--- TASK INPUTS ---

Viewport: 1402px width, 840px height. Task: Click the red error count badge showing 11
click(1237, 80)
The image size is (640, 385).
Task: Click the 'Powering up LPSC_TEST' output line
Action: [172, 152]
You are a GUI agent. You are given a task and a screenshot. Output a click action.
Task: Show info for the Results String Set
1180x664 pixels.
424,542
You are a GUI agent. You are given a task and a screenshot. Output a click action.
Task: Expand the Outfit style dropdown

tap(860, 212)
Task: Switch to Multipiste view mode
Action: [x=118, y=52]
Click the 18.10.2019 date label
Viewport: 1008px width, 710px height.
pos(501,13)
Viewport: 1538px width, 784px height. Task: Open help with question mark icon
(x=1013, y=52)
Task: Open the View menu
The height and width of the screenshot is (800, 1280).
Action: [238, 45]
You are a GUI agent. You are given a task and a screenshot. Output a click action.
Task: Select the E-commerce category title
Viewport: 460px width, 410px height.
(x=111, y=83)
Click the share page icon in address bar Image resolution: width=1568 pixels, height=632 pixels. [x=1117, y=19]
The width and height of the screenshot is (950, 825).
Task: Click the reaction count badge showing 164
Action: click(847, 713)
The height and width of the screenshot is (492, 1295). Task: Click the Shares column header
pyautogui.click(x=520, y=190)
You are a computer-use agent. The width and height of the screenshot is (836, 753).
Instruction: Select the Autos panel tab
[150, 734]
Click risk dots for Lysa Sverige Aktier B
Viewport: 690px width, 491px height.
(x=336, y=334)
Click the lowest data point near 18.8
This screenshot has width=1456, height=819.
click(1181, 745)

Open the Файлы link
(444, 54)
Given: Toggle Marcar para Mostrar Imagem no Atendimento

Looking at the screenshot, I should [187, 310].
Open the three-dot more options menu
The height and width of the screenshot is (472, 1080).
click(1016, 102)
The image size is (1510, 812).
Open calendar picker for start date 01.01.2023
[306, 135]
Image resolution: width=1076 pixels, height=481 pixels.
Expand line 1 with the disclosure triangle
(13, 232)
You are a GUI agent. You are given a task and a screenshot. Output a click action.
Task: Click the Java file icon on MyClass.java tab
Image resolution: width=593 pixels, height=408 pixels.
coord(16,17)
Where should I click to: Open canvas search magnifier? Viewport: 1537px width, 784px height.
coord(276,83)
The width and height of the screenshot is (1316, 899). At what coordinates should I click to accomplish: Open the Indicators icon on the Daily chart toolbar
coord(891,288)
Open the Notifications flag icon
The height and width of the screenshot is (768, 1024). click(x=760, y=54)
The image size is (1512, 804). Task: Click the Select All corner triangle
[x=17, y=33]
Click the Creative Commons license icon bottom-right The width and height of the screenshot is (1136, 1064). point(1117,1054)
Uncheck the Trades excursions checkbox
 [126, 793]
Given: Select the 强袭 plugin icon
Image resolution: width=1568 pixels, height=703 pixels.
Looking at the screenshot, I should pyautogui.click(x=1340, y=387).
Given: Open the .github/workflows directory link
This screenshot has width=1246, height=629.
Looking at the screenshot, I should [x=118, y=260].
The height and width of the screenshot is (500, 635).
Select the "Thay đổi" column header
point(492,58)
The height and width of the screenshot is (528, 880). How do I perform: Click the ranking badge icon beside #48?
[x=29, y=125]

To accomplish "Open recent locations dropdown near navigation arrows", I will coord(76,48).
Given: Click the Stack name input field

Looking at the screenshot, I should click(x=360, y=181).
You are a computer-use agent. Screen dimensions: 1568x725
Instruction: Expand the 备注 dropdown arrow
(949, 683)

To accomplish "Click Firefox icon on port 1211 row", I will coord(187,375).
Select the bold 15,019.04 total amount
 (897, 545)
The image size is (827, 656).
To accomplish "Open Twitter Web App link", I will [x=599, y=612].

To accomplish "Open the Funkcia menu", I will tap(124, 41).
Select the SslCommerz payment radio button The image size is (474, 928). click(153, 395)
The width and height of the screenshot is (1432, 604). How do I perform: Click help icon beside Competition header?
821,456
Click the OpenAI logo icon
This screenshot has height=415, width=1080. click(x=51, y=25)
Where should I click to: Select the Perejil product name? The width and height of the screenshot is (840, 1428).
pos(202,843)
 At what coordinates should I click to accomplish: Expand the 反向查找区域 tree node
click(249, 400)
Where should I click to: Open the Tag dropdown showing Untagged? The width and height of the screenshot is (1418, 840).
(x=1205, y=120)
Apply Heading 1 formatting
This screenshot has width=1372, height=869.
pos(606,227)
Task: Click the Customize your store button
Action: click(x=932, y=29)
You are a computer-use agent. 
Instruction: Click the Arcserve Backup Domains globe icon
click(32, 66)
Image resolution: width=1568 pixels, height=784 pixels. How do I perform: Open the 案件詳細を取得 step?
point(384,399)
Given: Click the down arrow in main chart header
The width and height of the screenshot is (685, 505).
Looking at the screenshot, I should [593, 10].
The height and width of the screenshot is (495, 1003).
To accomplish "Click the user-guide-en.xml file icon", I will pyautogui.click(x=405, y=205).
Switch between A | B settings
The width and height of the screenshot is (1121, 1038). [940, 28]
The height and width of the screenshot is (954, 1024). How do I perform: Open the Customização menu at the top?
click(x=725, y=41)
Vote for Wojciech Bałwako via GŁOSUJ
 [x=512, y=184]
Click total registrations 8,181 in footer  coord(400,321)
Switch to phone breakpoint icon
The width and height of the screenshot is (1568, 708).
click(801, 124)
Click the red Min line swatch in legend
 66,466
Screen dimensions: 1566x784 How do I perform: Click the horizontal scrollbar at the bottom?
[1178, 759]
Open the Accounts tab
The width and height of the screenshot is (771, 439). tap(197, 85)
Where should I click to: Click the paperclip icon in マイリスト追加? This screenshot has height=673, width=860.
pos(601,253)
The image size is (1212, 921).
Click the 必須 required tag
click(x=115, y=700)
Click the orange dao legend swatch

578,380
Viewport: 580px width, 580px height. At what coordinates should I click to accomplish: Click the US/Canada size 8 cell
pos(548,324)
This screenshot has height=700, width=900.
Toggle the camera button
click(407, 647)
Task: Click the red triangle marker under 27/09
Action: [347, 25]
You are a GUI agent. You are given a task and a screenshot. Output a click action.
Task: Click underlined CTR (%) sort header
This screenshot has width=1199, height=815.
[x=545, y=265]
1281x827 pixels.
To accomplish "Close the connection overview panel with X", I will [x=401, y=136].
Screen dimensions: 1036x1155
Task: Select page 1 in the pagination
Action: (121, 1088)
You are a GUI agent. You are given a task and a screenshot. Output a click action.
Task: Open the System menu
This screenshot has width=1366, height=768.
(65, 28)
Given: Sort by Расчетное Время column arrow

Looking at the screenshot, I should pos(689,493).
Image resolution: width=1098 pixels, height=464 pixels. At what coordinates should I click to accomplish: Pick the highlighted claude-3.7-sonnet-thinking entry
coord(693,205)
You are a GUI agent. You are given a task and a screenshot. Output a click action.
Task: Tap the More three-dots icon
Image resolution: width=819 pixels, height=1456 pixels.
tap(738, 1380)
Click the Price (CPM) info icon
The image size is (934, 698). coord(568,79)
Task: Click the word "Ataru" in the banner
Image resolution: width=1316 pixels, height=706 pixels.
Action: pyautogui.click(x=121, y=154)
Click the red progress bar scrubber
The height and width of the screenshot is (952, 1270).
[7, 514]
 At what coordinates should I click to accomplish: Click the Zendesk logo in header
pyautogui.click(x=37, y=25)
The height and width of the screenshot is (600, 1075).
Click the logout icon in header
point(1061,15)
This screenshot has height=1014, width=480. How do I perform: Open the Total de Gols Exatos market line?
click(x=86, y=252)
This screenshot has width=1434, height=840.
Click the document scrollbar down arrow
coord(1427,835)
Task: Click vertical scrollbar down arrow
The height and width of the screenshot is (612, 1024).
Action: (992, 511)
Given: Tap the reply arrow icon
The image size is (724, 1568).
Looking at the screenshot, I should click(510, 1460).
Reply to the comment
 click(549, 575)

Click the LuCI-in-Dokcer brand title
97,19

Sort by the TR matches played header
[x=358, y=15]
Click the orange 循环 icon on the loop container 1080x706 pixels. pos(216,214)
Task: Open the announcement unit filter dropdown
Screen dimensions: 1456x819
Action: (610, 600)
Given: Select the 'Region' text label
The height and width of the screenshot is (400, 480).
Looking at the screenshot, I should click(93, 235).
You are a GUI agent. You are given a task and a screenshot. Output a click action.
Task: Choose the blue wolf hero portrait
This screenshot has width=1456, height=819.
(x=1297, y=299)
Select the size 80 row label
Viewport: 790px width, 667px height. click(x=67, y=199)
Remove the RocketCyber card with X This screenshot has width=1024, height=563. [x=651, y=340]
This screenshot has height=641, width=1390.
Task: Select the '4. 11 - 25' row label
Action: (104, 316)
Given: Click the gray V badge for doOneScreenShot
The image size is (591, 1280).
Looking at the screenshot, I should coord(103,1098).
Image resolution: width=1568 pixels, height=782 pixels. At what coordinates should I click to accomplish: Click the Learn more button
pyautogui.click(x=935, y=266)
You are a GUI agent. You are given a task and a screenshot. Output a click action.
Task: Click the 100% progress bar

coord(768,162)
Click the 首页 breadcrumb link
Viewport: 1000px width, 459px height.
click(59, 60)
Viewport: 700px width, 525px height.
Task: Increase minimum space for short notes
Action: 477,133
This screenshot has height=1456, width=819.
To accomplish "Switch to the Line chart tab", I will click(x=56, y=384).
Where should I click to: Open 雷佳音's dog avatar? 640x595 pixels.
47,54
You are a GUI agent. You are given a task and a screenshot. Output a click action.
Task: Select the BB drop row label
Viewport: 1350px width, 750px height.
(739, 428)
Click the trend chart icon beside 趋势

---

* **REQUIREMENT**: Print the rows above exactly, starting at the very first line and ending at the line that contains "Looking at the screenshot, I should [187, 310].", with both of those lines included.

* **THE RESULT**:
Viewport: 1402px width, 840px height. Task: Click the red error count badge showing 11
click(1237, 80)
The image size is (640, 385).
Task: Click the 'Powering up LPSC_TEST' output line
Action: [172, 152]
You are a GUI agent. You are given a task and a screenshot. Output a click action.
Task: Show info for the Results String Set
1180x664 pixels.
424,542
You are a GUI agent. You are given a task and a screenshot. Output a click action.
Task: Expand the Outfit style dropdown

tap(860, 212)
Task: Switch to Multipiste view mode
Action: [x=118, y=52]
Click the 18.10.2019 date label
Viewport: 1008px width, 710px height.
pos(501,13)
Viewport: 1538px width, 784px height. Task: Open help with question mark icon
(x=1013, y=52)
Task: Open the View menu
The height and width of the screenshot is (800, 1280).
Action: [238, 45]
You are a GUI agent. You are given a task and a screenshot. Output a click action.
Task: Select the E-commerce category title
Viewport: 460px width, 410px height.
(x=111, y=83)
Click the share page icon in address bar Image resolution: width=1568 pixels, height=632 pixels. [x=1117, y=19]
The width and height of the screenshot is (950, 825).
Task: Click the reaction count badge showing 164
Action: click(847, 713)
The height and width of the screenshot is (492, 1295). Task: Click the Shares column header
pyautogui.click(x=520, y=190)
You are a computer-use agent. The width and height of the screenshot is (836, 753).
Instruction: Select the Autos panel tab
[150, 734]
Click risk dots for Lysa Sverige Aktier B
Viewport: 690px width, 491px height.
(x=336, y=334)
Click the lowest data point near 18.8
This screenshot has width=1456, height=819.
click(1181, 745)

Open the Файлы link
(444, 54)
Given: Toggle Marcar para Mostrar Imagem no Atendimento

Looking at the screenshot, I should [187, 310].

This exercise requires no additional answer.